Unconventional Emergency Oracle Support

Donald K. Burleson's picture
articles: 

Being an emergency support DBA is a job with huge stress-levels and it always provides a giant adrenaline rush for even the most experienced DBA. Senior management is in a panic, and high-level executives are continuously asking for a status update. Most of these databases are brand-new to me, and I have only a few minutes to access the situation and devise a plan to quickly relieve their bottleneck.

Unlike academic and scientific Oracle DBAs who demand proofs and reproducible results before making an Oracle change, the emergency Oracle DBA has no such luxury. The emergency DBA must use every weapon at their disposal to get the client running as quickly as possible. These unconventional methods are almost always driven by the client who does not appreciate the benefits of an elegant, long-term fix for the root cause of the problem.

Also, many DBAs have a common misconception about the fundamental nature of Oracle tuning. There are many who don't believe that any Oracle 'silver bullets' exist and these are usually the DBAs who have never experienced the epiphany of issuing a single command that improved the performance of a whole database. However, I'm here to assure you that silver-bullets do exist, and that with a little insight and experience you can issue a small set of commands that improves the performance of an entire database. These silver bullets are broad-brush techniques that can be used to quickly speed-up a crippled Oracle database.
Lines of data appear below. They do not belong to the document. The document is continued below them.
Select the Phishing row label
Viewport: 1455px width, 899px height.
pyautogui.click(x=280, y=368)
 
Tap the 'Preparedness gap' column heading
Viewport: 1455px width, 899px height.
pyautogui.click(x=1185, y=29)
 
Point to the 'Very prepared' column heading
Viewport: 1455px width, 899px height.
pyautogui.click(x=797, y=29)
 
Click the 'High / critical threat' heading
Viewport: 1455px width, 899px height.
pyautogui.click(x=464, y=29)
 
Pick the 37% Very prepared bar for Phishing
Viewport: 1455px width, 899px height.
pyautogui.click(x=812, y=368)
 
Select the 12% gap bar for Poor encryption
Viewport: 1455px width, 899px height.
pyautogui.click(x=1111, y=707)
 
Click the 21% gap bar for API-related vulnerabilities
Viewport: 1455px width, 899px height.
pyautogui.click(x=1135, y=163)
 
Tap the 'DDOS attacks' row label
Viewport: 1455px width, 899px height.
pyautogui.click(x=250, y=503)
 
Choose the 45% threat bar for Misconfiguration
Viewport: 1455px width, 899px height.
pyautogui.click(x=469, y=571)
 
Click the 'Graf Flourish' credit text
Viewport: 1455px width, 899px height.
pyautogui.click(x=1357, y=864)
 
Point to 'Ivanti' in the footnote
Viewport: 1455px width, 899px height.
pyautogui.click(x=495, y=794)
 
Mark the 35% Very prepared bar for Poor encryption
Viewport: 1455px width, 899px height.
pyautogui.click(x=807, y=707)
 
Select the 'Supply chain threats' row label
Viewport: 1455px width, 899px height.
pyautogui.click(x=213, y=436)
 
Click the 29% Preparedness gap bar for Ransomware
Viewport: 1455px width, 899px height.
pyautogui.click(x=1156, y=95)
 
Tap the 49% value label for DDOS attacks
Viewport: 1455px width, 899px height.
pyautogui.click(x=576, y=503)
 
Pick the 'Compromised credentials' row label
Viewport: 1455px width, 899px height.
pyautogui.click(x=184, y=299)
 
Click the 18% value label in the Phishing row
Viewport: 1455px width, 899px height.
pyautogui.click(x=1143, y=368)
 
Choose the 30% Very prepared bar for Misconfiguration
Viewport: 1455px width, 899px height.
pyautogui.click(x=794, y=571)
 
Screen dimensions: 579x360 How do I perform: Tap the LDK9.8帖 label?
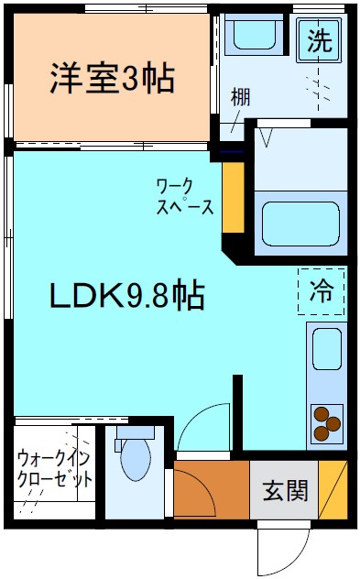pos(126,295)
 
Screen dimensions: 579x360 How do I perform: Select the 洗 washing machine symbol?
pos(318,40)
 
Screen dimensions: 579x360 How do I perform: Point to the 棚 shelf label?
pos(240,95)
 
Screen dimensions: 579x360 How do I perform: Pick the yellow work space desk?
pos(233,197)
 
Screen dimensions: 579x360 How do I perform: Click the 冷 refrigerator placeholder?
pos(322,292)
Some that I see most often include:

  • Change the SQL optimizer - Change the optimizer_mode, optimizer_index_cost_adj and optimizer_index_caching parameters.

  • Create materialized views - A great silver-bullet for data warehouses

  • Add missing indexes - Many shops get unnecessary long-table full-table scans because of missing indexes, especially function-based indexes.

  • Adjust SGA RAM resources - Often increasing the db_cache_size, sort_area_size, or assigning tables with small-table full-table scans to the KEEP pool will result in system-wide performance improvements.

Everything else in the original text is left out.